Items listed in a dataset
⁂

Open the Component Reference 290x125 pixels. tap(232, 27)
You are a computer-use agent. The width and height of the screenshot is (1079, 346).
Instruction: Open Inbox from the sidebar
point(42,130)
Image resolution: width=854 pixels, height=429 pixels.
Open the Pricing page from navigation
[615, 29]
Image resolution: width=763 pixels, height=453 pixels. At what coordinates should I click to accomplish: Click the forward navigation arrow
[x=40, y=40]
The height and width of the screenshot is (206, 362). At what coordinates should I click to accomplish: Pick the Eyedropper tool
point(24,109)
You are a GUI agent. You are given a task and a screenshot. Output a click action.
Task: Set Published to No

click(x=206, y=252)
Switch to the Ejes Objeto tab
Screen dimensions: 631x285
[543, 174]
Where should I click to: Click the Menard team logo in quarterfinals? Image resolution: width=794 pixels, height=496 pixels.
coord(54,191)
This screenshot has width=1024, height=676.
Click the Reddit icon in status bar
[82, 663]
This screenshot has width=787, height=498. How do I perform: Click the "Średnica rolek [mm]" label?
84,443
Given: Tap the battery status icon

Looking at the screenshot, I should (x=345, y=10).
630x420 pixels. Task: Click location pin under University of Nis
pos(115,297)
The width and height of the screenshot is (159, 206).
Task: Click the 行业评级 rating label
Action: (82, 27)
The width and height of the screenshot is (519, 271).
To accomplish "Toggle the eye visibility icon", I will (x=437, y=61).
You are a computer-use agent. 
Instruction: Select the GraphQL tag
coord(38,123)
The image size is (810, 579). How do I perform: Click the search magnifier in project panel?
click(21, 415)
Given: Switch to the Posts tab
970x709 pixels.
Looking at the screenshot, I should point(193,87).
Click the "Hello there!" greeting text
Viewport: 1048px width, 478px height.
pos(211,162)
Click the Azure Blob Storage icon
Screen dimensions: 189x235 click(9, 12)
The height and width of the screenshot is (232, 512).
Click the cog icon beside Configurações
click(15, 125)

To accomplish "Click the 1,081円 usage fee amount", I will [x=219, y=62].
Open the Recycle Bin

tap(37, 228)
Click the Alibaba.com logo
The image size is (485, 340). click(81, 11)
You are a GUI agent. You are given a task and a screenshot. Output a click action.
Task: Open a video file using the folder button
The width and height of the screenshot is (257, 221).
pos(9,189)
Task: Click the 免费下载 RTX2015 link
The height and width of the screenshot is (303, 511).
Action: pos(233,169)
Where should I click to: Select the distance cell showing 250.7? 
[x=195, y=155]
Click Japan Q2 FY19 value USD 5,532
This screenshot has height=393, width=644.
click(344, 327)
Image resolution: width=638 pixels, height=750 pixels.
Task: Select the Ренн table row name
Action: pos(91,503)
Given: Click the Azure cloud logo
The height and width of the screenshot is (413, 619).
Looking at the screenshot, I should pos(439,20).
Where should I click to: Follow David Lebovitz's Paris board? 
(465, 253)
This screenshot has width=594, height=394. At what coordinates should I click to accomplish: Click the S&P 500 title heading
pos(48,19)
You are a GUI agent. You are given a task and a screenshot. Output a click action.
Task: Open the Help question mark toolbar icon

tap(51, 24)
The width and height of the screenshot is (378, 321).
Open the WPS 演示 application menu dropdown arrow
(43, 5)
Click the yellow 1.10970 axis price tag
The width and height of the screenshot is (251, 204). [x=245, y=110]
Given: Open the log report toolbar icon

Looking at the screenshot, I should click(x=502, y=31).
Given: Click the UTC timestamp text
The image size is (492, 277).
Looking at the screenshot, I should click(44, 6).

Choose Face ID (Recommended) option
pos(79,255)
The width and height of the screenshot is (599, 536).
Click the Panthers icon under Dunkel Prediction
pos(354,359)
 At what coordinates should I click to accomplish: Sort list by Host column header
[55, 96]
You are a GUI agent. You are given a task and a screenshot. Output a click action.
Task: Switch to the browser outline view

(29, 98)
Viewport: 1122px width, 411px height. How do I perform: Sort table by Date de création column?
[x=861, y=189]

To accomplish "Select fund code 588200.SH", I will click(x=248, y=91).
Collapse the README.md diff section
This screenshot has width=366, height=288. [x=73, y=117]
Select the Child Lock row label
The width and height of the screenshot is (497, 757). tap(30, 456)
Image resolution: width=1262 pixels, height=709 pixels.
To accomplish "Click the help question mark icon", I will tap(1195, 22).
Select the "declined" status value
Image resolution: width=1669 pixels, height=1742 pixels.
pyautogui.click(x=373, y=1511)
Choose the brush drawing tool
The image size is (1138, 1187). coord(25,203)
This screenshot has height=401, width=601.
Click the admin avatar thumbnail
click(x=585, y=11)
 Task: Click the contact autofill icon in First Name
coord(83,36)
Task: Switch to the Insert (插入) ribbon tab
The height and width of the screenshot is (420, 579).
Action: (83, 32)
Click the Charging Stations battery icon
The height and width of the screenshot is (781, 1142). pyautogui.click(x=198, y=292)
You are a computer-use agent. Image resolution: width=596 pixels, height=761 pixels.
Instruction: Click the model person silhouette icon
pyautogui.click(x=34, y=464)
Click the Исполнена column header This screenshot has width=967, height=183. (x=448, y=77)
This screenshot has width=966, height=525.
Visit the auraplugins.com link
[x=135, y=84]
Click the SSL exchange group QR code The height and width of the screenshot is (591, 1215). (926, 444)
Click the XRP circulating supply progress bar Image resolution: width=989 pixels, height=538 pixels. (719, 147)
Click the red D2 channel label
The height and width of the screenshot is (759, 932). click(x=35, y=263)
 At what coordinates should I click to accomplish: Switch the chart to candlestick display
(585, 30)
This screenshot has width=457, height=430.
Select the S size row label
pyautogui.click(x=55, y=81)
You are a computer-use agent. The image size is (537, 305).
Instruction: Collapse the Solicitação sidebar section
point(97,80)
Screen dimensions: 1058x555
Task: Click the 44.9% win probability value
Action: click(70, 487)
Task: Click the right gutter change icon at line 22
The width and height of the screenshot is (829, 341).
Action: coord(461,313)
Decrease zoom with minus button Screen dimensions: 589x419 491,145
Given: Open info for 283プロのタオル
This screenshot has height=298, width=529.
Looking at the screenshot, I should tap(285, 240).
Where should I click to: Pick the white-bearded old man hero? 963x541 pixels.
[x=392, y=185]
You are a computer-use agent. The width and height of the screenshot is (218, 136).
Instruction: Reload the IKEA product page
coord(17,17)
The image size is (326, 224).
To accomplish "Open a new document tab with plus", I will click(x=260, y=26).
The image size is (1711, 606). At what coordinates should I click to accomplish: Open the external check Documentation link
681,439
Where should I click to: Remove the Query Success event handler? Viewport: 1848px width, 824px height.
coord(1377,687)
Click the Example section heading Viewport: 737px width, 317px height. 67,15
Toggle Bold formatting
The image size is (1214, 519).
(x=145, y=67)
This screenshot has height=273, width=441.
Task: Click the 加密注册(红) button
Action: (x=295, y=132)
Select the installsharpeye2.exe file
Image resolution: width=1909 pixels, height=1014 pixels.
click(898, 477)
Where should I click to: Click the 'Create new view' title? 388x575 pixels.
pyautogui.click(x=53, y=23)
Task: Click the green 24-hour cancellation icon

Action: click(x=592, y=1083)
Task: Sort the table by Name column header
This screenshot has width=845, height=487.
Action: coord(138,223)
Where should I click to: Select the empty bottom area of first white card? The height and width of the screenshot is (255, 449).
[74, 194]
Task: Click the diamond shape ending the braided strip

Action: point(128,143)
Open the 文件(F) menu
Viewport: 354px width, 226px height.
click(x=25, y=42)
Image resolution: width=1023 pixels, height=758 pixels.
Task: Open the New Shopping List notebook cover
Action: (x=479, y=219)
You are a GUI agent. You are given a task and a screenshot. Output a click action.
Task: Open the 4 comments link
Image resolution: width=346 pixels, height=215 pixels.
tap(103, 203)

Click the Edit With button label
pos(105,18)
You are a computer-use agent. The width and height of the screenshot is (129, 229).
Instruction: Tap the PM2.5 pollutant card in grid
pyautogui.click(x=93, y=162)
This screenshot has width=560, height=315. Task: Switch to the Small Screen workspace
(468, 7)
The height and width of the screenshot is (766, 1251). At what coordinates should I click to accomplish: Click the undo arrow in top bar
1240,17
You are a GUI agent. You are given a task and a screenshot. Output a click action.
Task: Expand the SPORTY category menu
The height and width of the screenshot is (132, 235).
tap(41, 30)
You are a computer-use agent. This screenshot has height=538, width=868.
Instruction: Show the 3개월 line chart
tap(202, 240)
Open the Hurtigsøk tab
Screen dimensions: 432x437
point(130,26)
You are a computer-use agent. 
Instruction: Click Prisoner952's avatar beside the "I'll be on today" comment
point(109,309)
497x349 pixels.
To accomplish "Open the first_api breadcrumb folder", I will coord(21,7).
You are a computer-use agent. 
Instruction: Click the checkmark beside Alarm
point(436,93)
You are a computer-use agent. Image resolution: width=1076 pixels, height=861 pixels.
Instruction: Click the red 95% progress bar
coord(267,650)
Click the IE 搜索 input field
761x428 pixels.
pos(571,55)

⁂

Directions for this task:
If a line in the records above holds the string "code", copy it.

Exercise answer:
To accomplish "Select fund code 588200.SH", I will click(x=248, y=91).
Click the SSL exchange group QR code The height and width of the screenshot is (591, 1215). (926, 444)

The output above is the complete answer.